2. AnimationTask: an object which defines the total elapsed time a task should be executed, and two internal arrays. One array is for the objects to be animated, and the second array is for the methods to be executed at each time step in the animation. Most importantly, the AnimationTask object calls the ".when" method of the Promise library at completion, which automatically signals the AnimationQueue method to "pop" (take off) the next task in the queue.

3. AnimationMethod: a class of methods, such as InterpolateMove, InterpolateRotate, InterpolateColor, TickMove, TickRotate, and TickColor, which allow specification of the precise change in each object for every time increment in the animation. To create a new AnimationMethod object, all you have to do is specify the properties of the object (such as position) at both the beginning and the end of the AnimationTask. The object itself automatically computes the properties at in-between times as the animation progresses. The AnimationTask object has an ".add" method, which requires a pair of AnimationMethod and THREE.Object3D objects to be simultanously added to AnimationTask's internal arrays.

The real flexibility designed in this system is that the AnimationTask object allows any number of objects to have individual properties changed at each time step in an animation. For example, in a single step in the "Merge" function, there are 3 separate AnimationTask objects.

1. The first Task moves the "Bar" ( the 3D rectangular object representing the value/height of the array element) forward.

2. The second Task slides this Bar to the left.

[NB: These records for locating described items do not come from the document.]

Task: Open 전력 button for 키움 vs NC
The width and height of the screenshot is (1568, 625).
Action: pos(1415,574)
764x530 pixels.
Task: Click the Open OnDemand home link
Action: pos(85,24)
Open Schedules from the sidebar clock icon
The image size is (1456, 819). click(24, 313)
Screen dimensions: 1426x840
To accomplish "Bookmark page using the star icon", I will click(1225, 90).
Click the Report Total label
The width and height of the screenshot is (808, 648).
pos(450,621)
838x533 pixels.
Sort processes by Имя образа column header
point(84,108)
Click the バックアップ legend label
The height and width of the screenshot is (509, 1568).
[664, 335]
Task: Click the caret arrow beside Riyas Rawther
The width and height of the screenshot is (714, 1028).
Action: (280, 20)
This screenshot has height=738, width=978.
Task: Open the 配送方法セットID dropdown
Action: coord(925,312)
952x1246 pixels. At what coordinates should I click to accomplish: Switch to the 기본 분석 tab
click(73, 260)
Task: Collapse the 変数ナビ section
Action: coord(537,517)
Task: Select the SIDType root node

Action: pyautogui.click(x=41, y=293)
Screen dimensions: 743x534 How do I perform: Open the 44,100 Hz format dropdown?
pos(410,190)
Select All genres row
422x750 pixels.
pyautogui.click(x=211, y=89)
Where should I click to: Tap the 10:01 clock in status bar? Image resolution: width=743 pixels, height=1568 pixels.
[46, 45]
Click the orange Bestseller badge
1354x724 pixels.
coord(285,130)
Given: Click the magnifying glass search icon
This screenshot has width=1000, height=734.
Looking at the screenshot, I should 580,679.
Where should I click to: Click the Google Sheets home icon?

3. The really cool part is the third Task, which is the sum of multiple "AnimationMethod" objects. One is to return the moved Bar backward into the orginal line. Then, for each Bar that needs to be shifted to the right, an AnimationTask is added which specifies the beginning and end positions of the movement of each Bar to the right.

I wrote a JavaScript function called reorderBars, that perform these three tasks above. All that has to be specified is the index of the Bar to be moved, and the index of its destination. This function creates the 3 AnimationTask objects just described, and the all required AnimationMethod objects, and then just adds them to the AnimationQueue object.

So from the top, the whole program consists of these processes:

1. Create the base THREE.js Scene and Camera objects and add the grid.

2. Assign random values (heights) to each of the Bars and add them to the Scene object. Call Scene.render() to draw the initial static graph onto the web page.

3. Create the AnimationQueue object.

4. Start the MergeSort method. The merge method calls the reorderBars function when needed, which adds all the tasks to the AnimationQueue.

5. Call AnimationQueue.start(), which automatically executes each AnimationTask in order.

Please press Restart, then sit back and enjoy the ride!